Image of model sandstone formations
Model sandstone formation begins with sedimentation (left), as grains of different sizes settle under the action of gravity. Adding the pressure of overburden causes compaction (center). Cementation (right) is one of the final processes that turns sediment into rock.

They begin with a collection of grains, idealized as spheres of different sizes, randomly distributed as in natural sediments. These are then compacted, as natural deposits are when deeply buried. They then model the process of diagenesis by which the compacted grains become cemented together. Finally they derive the mechanical properties of the resulting model rock.

Their model is unusual because it incorporates the dynamic processes of sedimentation and compaction, including gravity, contact forces, friction between grains and with the surrounding fluids -- all the ways that grains of different size and composition may move and interact.

The program has produced astonishing model rocks. Its reconstruction of sandstone is virtually indistinguishable from images of real sandstone made by synchrotron X-ray tomography. Eventually computer reconstructions may make it possible to generate realistic images and understand the mechanical properties of any kind of sedimentary rock -- including diatomite -- at will.

Picturing the real thing

While X-ray tomography can image relatively coarse sandstone at a resolution of a few millionths of a meter (microns), the only way to characterize the very fine pore structure of diatomite and chalk is at the nanometer scale -- billionths of a meter.

ESD's Liviu Tomutsa has been working with NCEM's Velimir Radmilovic, of Berkeley Lab's Materials Sciences Division, to produce remarkable pictures of real reservoir diatomite. They have used focused ion beams to image its invisibly tiny pores and connecting throats, the empty spaces that constitute over half its volume.

Image of diatomite sample
A beam of gallium ions shaves off a sample of diatomite layer by layer, imaging each layer. A computer will combine the succeeding images to reconstruct the rock in three dimensions.  

For some time NCEM has prepared samples for transmission electron microscopy (TEM) with ion-beam milling.

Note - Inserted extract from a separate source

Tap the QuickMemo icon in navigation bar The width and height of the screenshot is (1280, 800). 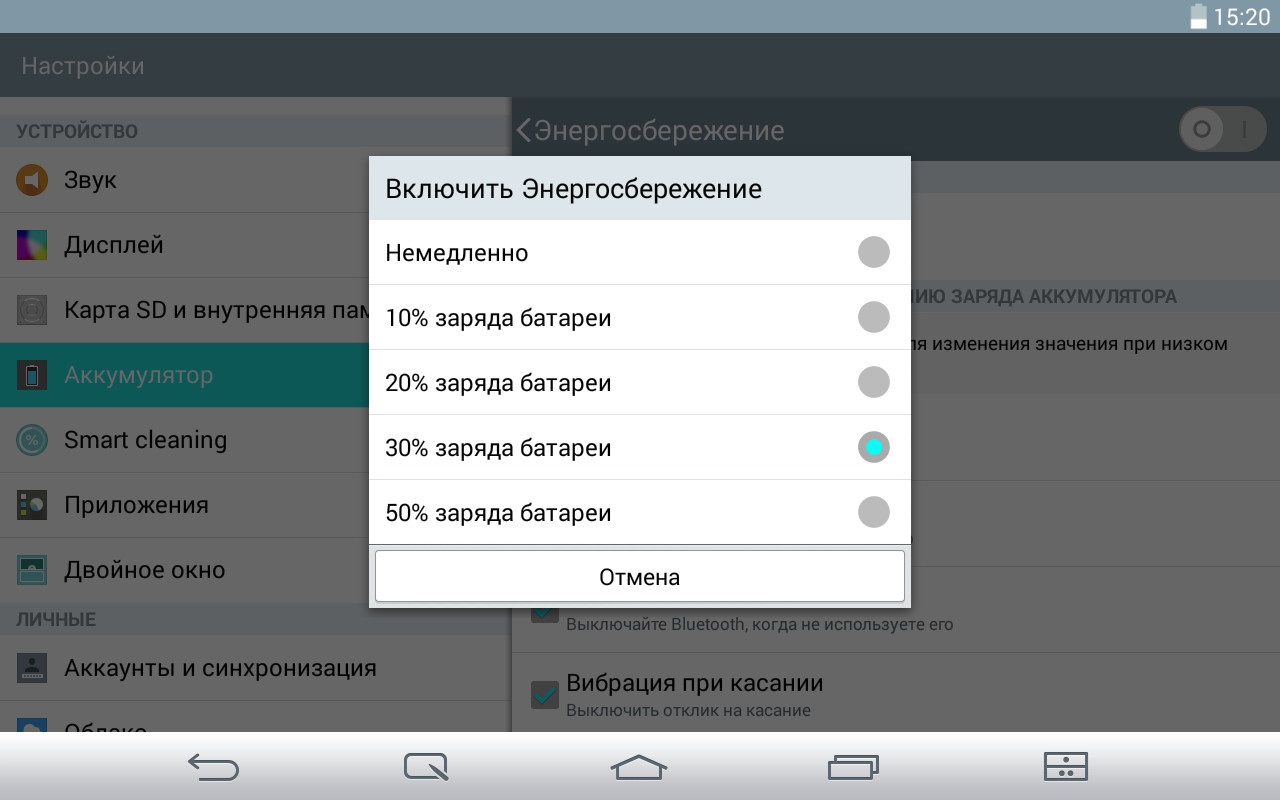[x=426, y=767]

TEM images columns of atoms in a crystal by sending a beam of electrons right through it, a kind of shadow picture. For best results the sections must be extraordinarily thin, typically a few microns or less. No mechanical slicing or polishing technique can operate on so fine a scale without tearing the sample to shreds.

A sweeping beam of electrically charged gallium atoms, however, mills a sample that is nearly perfectly flat. The ions do more: as they sweep across the sample, sputtering off patches of atoms a few dozen at a time, they free secondary ions that can be focused into a high-contrast image of the surface at a resolution as fine as 10 nanometers.

"As the beam shaves off layers of material only a few nanometers thick, it simultaneously makes a stack of 2-D images," says Tomutsa. "These can be stored in a computer and combined into a 3-D picture that reveals the constrictions and connectivity of the pores, the factors that affect trapping of liquids."

Tomutsa and Radmilovic are now working to merge their individual 2-D images into pictures with three-dimensional depth. Says Tomutsa, "These will be the first-ever images of diatomaceous rock in 3-D." What's more, he says, by using the ion beam to mill and image samples at very low temperatures, "we'll actually be able to see the oil inside the rock, undisturbed, frozen in the pores."

Computer modeling and real imaging may soon converge to understand the structures of rocks on the finest scale, both theoretically and experimentally. One result, says Tomutsa, could be a single number that expresses the relative permeability of a particular kind of rock under many different conditions.

It will be a dramatic step forward, giving energy companies a head start on choosing the best techniques for extracting oil from tough formations and relieving the expensive trial and error that characterizes oil recovery today.